**EXERCISE REQUIREMENTS**
Lines from the start of the data through the line containing "Enable the Anti-aliased" must be given again exactly. Leave the others out.

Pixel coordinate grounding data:
============================================================
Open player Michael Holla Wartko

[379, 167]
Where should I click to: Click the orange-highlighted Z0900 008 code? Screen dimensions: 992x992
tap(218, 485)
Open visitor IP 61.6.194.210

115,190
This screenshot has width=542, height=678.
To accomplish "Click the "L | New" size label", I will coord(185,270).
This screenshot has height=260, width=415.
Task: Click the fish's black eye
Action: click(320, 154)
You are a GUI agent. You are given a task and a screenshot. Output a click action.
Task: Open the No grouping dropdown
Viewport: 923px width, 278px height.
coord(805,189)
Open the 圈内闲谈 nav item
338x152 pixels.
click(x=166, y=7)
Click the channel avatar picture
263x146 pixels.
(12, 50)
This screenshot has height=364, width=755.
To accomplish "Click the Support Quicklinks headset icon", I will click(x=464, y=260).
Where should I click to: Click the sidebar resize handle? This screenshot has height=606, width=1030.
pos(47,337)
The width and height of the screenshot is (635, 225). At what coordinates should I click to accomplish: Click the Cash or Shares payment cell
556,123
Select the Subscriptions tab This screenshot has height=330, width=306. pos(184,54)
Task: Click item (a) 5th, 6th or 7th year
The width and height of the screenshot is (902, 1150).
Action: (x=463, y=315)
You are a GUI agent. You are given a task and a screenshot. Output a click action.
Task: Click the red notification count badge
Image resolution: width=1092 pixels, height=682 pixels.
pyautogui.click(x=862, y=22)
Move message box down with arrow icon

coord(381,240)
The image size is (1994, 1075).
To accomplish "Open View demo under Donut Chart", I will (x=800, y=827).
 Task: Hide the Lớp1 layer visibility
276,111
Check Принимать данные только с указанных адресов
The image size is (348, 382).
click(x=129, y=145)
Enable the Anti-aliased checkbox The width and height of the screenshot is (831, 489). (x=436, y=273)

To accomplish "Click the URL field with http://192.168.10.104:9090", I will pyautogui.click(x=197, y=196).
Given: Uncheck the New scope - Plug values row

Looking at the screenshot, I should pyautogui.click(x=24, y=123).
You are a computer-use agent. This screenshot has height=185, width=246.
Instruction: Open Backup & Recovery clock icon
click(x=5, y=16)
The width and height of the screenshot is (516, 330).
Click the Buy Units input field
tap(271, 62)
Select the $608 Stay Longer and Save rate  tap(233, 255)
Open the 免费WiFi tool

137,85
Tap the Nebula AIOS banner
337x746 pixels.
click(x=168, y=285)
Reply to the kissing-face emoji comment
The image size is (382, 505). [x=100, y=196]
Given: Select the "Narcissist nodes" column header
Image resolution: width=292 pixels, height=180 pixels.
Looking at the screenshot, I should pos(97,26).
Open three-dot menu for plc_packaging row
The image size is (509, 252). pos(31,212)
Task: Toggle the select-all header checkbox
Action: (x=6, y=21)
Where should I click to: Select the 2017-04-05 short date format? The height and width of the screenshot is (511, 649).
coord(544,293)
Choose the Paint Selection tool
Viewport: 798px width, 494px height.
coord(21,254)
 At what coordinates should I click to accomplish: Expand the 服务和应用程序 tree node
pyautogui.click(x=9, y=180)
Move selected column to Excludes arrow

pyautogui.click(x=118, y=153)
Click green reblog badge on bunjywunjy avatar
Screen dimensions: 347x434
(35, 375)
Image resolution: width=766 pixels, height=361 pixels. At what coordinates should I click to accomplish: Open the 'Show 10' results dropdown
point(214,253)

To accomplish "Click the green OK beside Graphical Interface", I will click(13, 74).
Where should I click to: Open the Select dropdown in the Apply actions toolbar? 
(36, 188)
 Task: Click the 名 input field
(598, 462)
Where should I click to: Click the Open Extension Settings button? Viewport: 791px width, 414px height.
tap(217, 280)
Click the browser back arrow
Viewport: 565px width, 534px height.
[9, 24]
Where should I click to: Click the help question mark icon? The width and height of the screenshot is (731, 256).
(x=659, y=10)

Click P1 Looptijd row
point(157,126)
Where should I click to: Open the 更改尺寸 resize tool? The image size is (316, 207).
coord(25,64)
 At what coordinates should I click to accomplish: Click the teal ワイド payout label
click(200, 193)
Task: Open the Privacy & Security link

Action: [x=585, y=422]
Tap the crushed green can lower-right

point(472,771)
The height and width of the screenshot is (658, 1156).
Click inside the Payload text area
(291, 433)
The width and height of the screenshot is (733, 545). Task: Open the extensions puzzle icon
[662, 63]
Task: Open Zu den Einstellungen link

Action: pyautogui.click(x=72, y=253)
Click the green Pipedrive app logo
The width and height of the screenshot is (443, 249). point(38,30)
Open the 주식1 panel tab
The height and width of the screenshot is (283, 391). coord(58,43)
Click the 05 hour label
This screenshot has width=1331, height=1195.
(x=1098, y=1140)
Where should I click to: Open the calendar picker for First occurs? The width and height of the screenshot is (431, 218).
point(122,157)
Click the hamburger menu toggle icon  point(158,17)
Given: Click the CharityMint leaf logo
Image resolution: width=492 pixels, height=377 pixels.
============================================================
**WRITTEN ANSWER**
Open player Michael Holla Wartko

[379, 167]
Where should I click to: Click the orange-highlighted Z0900 008 code? Screen dimensions: 992x992
tap(218, 485)
Open visitor IP 61.6.194.210

115,190
This screenshot has width=542, height=678.
To accomplish "Click the "L | New" size label", I will coord(185,270).
This screenshot has height=260, width=415.
Task: Click the fish's black eye
Action: click(320, 154)
You are a GUI agent. You are given a task and a screenshot. Output a click action.
Task: Open the No grouping dropdown
Viewport: 923px width, 278px height.
coord(805,189)
Open the 圈内闲谈 nav item
338x152 pixels.
click(x=166, y=7)
Click the channel avatar picture
263x146 pixels.
(12, 50)
This screenshot has height=364, width=755.
To accomplish "Click the Support Quicklinks headset icon", I will click(x=464, y=260).
Where should I click to: Click the sidebar resize handle? This screenshot has height=606, width=1030.
pos(47,337)
The width and height of the screenshot is (635, 225). At what coordinates should I click to accomplish: Click the Cash or Shares payment cell
556,123
Select the Subscriptions tab This screenshot has height=330, width=306. pos(184,54)
Task: Click item (a) 5th, 6th or 7th year
The width and height of the screenshot is (902, 1150).
Action: (x=463, y=315)
You are a GUI agent. You are given a task and a screenshot. Output a click action.
Task: Click the red notification count badge
Image resolution: width=1092 pixels, height=682 pixels.
pyautogui.click(x=862, y=22)
Move message box down with arrow icon

coord(381,240)
The image size is (1994, 1075).
To accomplish "Open View demo under Donut Chart", I will (x=800, y=827).
 Task: Hide the Lớp1 layer visibility
276,111
Check Принимать данные только с указанных адресов
The image size is (348, 382).
click(x=129, y=145)
Enable the Anti-aliased checkbox The width and height of the screenshot is (831, 489). (x=436, y=273)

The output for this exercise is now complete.